La Tensión en la Cubierta VIP
La tensión crece. Nuestras rodillas se tocan bajo la mesa, ‘accidente’. Reímos, pero el pulso acelera. ‘¿Vamos a mi cabina? Allí revisamos todo… a solas’, susurra, mano en mi muslo. Dudo un segundo, el marido lejano en mi mente, pero el poder, la exclusividad… me enciende. Asiento, el yate se balancea suave, como un latido.
Entramos en la cabina. Puerta cierra con clic suave. Luces tenues, sábanas de satén negro crujiendo bajo nosotras. Nos miramos, jadeos cortos. ‘Dios, Elena, no aguanto más’, digo, tirando de su vestido. Se desliza, revelando tetas firmes, pezones duros como diamantes. La beso, lengua invadiendo su boca dulce de champagne.
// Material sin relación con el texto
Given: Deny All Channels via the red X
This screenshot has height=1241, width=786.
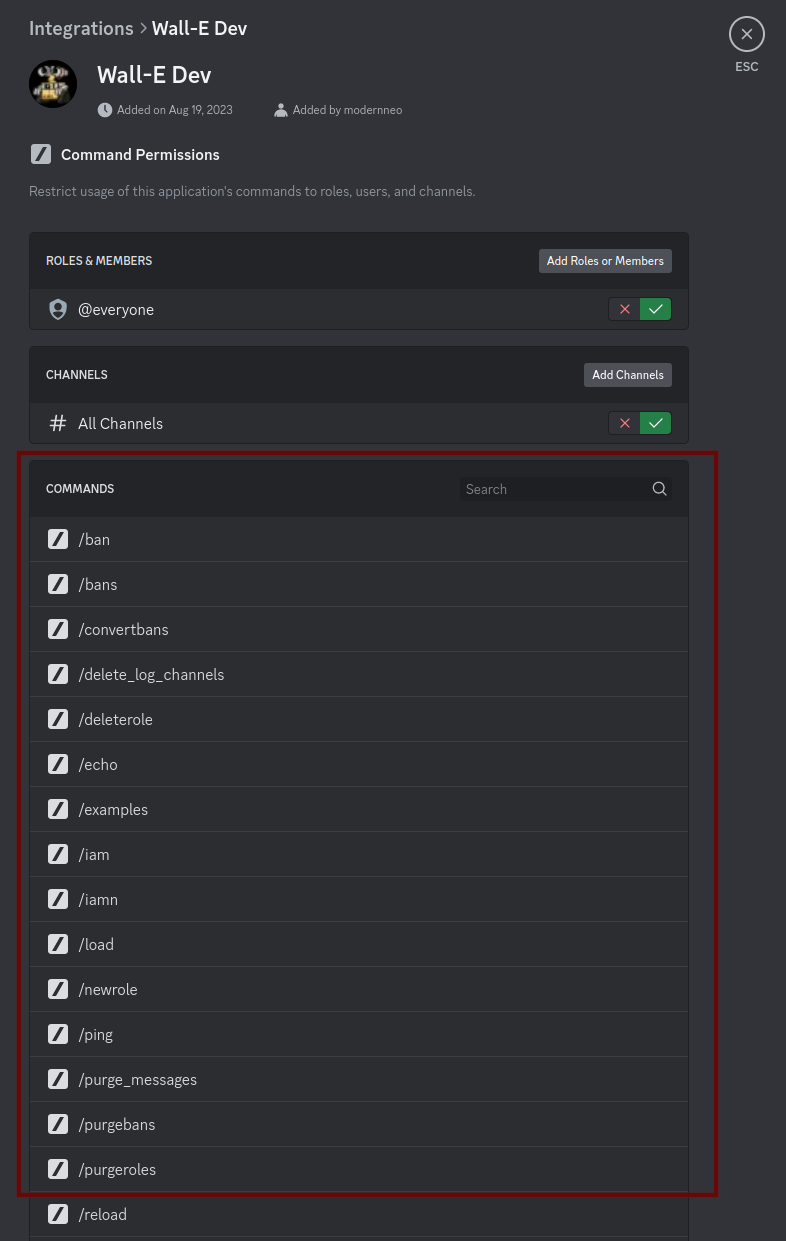Looking at the screenshot, I should pyautogui.click(x=625, y=423).
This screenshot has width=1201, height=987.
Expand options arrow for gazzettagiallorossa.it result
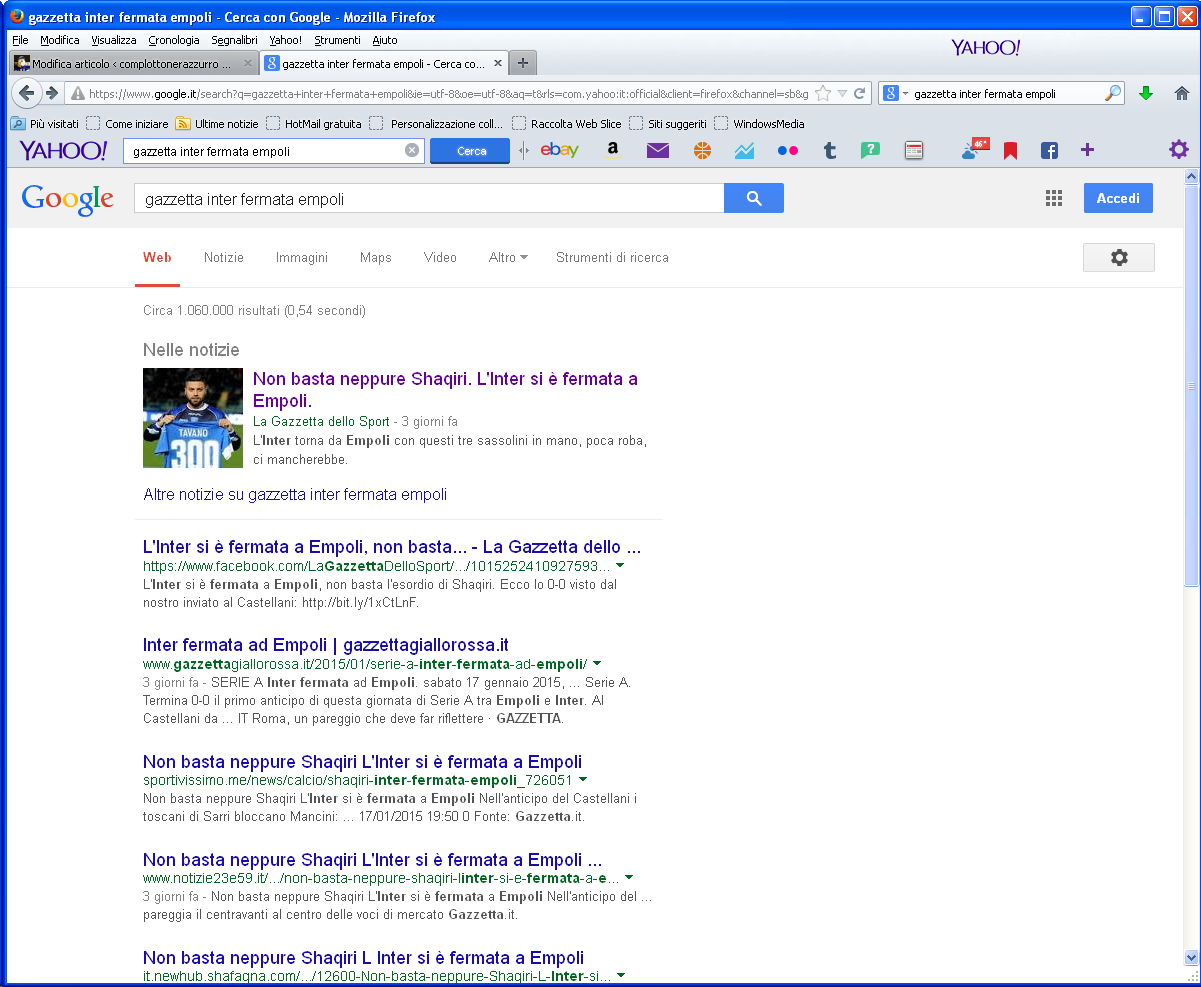point(597,663)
Sus manos arrancan mi tanga de encaje, dedos rozando mi coño ya empapado. ‘Estás chorreando, puta sensual’, gime ella, metiendo dos dedos dentro, curvándolos contra mi punto G. Grito, arqueo la espalda, olor a sexo y cuero llenando el aire.
El Éxtasis en la Cabina Privada
Me arrodillo, abro sus piernas. Su coño rubio, hinchado, clítoris palpitante. Lo lamo despacio, lengua plana, saboreando su jugo salado y dulce. ‘¡Joder, sí, chúpame el clítoris! Más fuerte’, ordena, tirando de mis pezones hasta doler placer. La penetro con la lengua, dedos en su culo apretado. Ella se corre primero, chorro caliente en mi cara, cuerpo convulsionando, ‘¡Me corro, carajo!’. Cambio, ella me tumba en la seda fría. Boca en mi coño, succionando voraz, tres dedos bombeando. ‘Tu coño es mío, Carmen, apriétame’. Balanceo caderas, follando su cara, orgasmo me arrasa, grito ahogado, piernas temblando.
Nos frotamos en tijera, coños resbaladizos chocando, clítoris contra clítoris, sudor mezclado. ‘Fóllame así, más rápido’, jadeo. Otro clímax mutuo, brutal, uñas clavadas en piel.
Recuperamos aliento, risas suaves. Nos vestimos, peinamos. Salimos a cubierta, copas en mano. ‘Contrato cerrado, ¿no?’, guiña ella, besos en mejilla. Bailamos entre elites, secreto latiendo bajo sonrisas. Nadie sabe, pero el poder compartido nos une. Vuelvo a mi vida, adicta a esta élite.